Theodore Nibbs, 58, was holding a sign with Naomi's photo on it. He said he is a member of the Cheyenne tribe and that justice was not served by the guilty verdict or sentencing. He said if the victim had been white, maybe Holder would have received a harsher punishment.
Other people agreed with him, thrusting signs in the air and saying, “It's still legal in Oklahoma to kill an Indian.”
Naomi and a sibling were taken from Kala Whitecrow in February 2008. The girl went to live with Holder in September 2008 and died on Jan. 20, 2009.
A medical examiner's report showed there were scrapes and bruises on Naomi's face, chest, back, legs, right buttock and head, as well as old and new scabs.

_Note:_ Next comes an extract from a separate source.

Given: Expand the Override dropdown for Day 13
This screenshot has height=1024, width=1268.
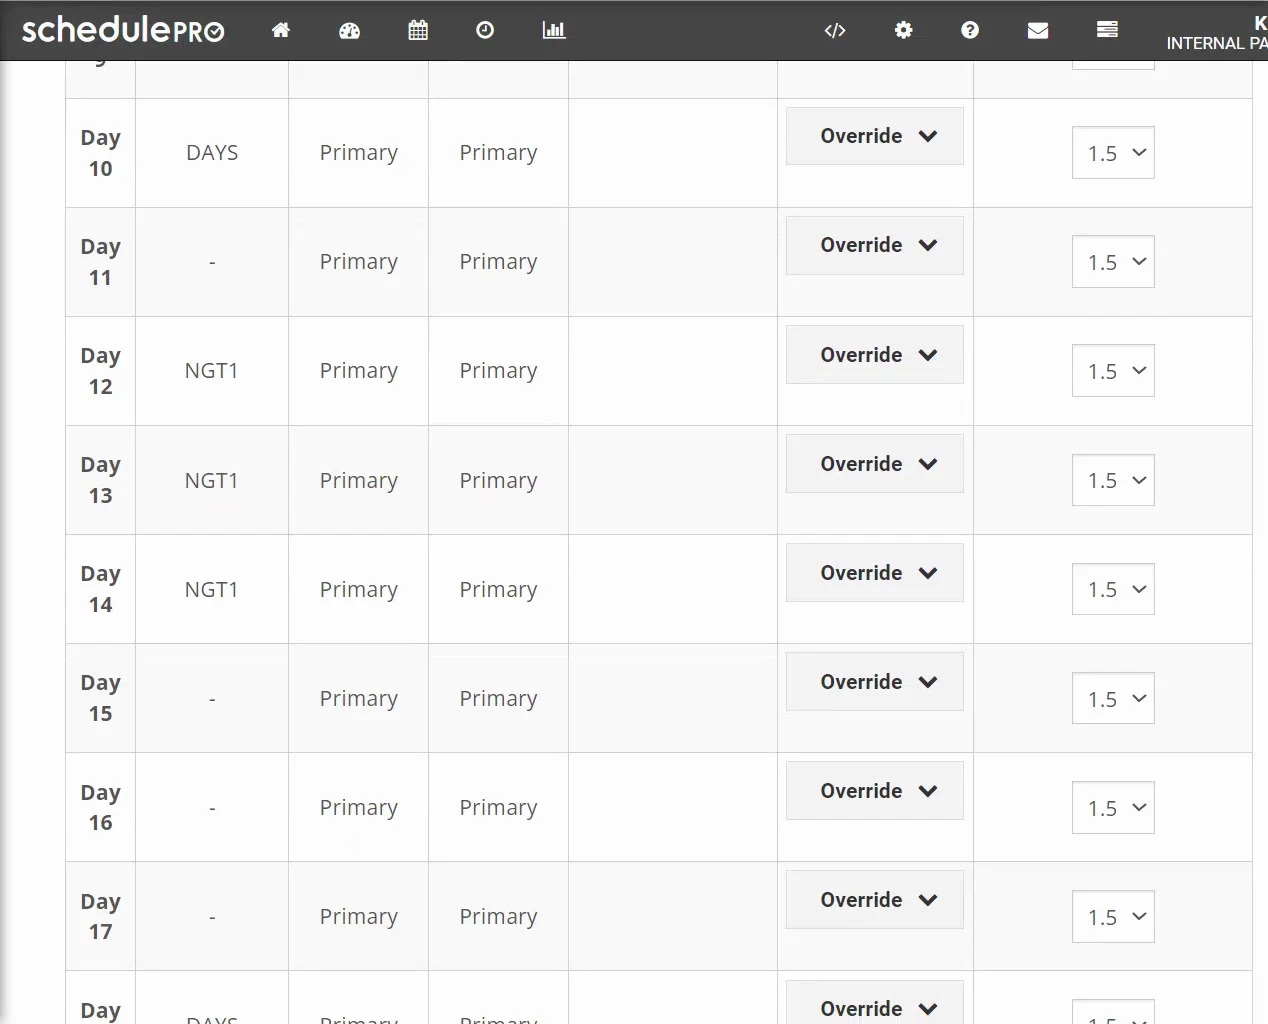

An Indiana pathologist ruled the child died of blunt-force injury to the head, abdomen and extremities. A Texas expert testified neurological problems such as a seizure could have led to her death.
Letter to judge
Naomi's aunt, Debby Whitecrow, talked to reporters after the hearing and read a letter her sister, Kala Whitecrow, wrote to the judge. She wasn't allowed to read the letter in the courtroom before the sentencing.
“The $5,000 fine is only a small, mandatory punishment from Holder's bank account. This punishment does not address Holder,” Kala Whitecrow wrote.

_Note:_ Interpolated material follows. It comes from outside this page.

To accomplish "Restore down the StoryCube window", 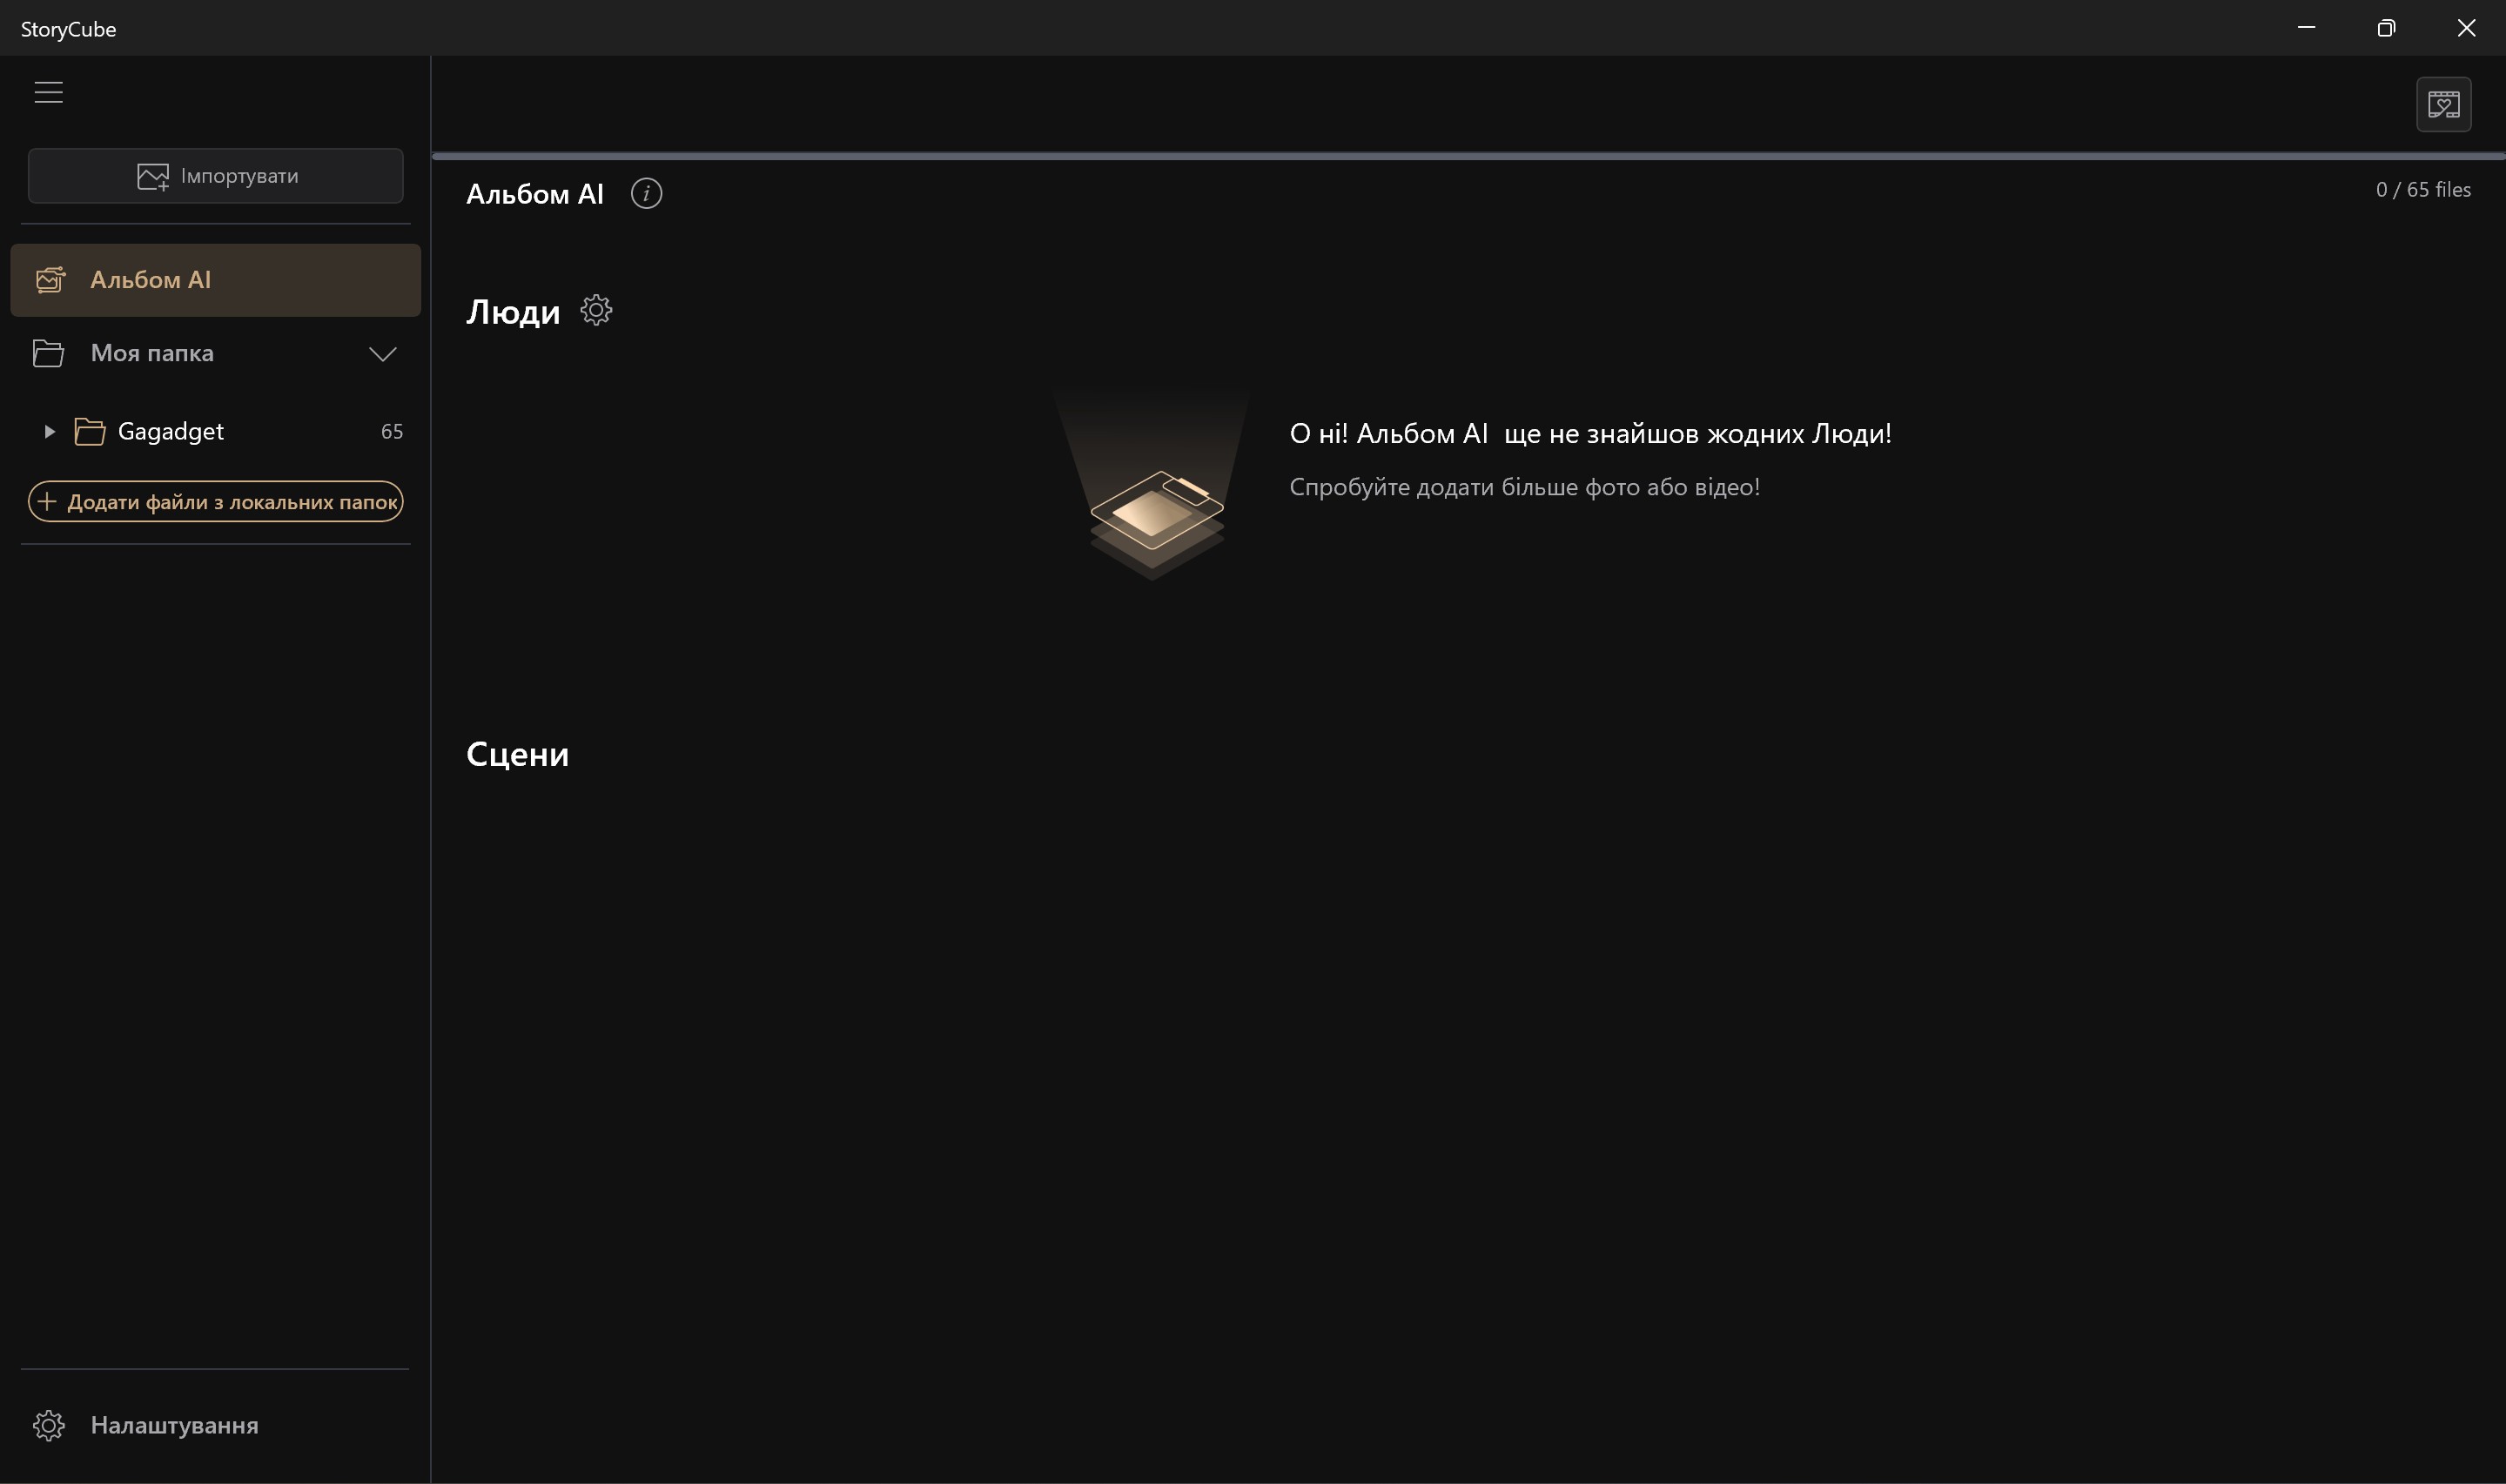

The letter said Holder deserves time in prison, so she can experience “the pain and suffering Naomi had to endure.”
Debby Whitecrow said Kala Whitecrow has taken many steps to clean up her life and is still dealing with the loss of her daughter.
“I'm asking the honorable judge to walk in my moccasins and feel my pain and make the right decision and to sentence Amy to a prison sentence that fits the real quality of her actions,” Kala Whitecrow wrote.